- Texte fourni:
================================
L'endormissement pour une impunité sans limite aux frais des autres...

Intervention de Jean-François Harel

sur le rapport n°102 du Conseil Municipal du 22 mai 2015

 

Monsieur le Maire,

Mes cher(e)s Collègues,

Chère Villejuifoise et cher Villejuifois dans l’assistance,

 

La Ville de Villejuif vient d'honorer, à juste titre, la mémoire d'Aurélie Châtelain pour son courage et le malheur qui a frappé sa famille.

 

Comme tout le monde depuis que l’ordre du jour de ce Conseil Municipal a été rendu public, je constate que sans prendre la peine d’attendre que soient débattus les sujets d'intérêt général à l’ordre du jour de ce Conseil, en second point nous avons deux élus qui demandent que soit examinée leur requête de pouvoir bénéficier d'une protection fonctionnelle par la Municipalité à la suite de la découverte d’un bout de papier dans leur boite aux lettres.

 

Lorsque le Maire de notre commune ainsi que des élus ont effectivement été agressés devant témoins et sur la voie publique, il y avait matière à une réaction formelle de notre ville. Mais ici il ne s'agirait que d'un bout d’affichette arrachée et gribouillée puis glissée dans une boîte à lettres. La requête affirme qu'il s'agit de menaces directes et personnelles, du fait de leurs fonctions d'élus.

Nous n'y voyons qu'une insulte à ignorer, si c'est un inconnu qui l'a déposée, ou bien un début d'autocritique si ce papier avait été déposé par le demandeur lui-même, une chose que le Conseil Municipal ne saurait envisager à la légère.

 

Rappelons que la protection fonctionnelle d'un élu a deux facettes. Elle est invoquée, soit dans le cas de menaces ou dommages réellement subis, soit lors de poursuites judiciaires voire financières engagées à l'encontre de cet élu. Elle peut mettre en œuvre la protection des personnes et des biens, et surtout la prise en charge de la responsabilité de l'élu dans le cadre de ses fonctions électives. Les recherches de jurisprudence montrent que c'est ce deuxième volet, la mise à l'abri de poursuites judiciaires, qui est le plus souvent le but de la protection fonctionnelle. Il faut tout de même savoir qu’un arrêt de la Cour de Cassation pénalise l'octroi illicite de la protection à un élu et exige de la collectivité sollicitée une instruction rigoureuse.

 

On sait déjà que la Ville devra supporter une probablement coûteuse procédure lancée par la veuve de Monsieur Georges Marchais, suite au changement précipité du nom de la place qui déplaisait à ces deux demandeurs. On sait également que ces mêmes demandeurs ont engagés, des poursuites judiciaires à l’encontre d’un élu pour tenter de récupérer quelques euros.
================================
- Données à examiner:
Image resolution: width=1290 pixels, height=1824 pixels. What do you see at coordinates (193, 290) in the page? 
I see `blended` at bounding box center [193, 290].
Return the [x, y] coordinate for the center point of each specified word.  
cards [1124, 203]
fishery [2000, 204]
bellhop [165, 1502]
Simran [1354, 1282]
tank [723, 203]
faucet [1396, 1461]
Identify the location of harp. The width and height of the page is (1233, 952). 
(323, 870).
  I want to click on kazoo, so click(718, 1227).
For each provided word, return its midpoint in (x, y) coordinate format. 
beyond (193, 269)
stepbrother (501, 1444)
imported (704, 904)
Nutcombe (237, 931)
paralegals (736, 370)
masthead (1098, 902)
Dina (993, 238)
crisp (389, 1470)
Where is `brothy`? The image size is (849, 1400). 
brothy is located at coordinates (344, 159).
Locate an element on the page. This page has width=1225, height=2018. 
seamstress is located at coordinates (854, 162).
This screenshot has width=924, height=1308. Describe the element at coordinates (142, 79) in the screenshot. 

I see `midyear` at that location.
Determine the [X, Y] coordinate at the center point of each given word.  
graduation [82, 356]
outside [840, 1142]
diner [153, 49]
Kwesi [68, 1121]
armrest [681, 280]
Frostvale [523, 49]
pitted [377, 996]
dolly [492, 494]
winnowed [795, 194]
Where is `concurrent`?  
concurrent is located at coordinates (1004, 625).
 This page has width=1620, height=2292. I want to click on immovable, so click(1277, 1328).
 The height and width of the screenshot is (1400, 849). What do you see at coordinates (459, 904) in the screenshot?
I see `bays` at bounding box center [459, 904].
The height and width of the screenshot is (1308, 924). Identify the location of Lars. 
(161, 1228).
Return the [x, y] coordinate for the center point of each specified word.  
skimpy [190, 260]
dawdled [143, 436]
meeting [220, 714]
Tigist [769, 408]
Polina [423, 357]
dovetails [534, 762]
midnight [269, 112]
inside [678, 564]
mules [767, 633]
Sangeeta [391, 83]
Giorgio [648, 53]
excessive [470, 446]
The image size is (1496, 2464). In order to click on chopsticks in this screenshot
================================
- Votre tâche: Recopiez mot pour mot le passage du texte fourni situé entre « Comme tout le » et « leurs fonctions d'élus. », ces deux extrémités comprises. Servez-vous uniquement du texte fourni.

- Exercice corrigé:
Comme tout le monde depuis que l’ordre du jour de ce Conseil Municipal a été rendu public, je constate que sans prendre la peine d’attendre que soient débattus les sujets d'intérêt général à l’ordre du jour de ce Conseil, en second point nous avons deux élus qui demandent que soit examinée leur requête de pouvoir bénéficier d'une protection fonctionnelle par la Municipalité à la suite de la découverte d’un bout de papier dans leur boite aux lettres.

 

Lorsque le Maire de notre commune ainsi que des élus ont effectivement été agressés devant témoins et sur la voie publique, il y avait matière à une réaction formelle de notre ville. Mais ici il ne s'agirait que d'un bout d’affichette arrachée et gribouillée puis glissée dans une boîte à lettres. La requête affirme qu'il s'agit de menaces directes et personnelles, du fait de leurs fonctions d'élus.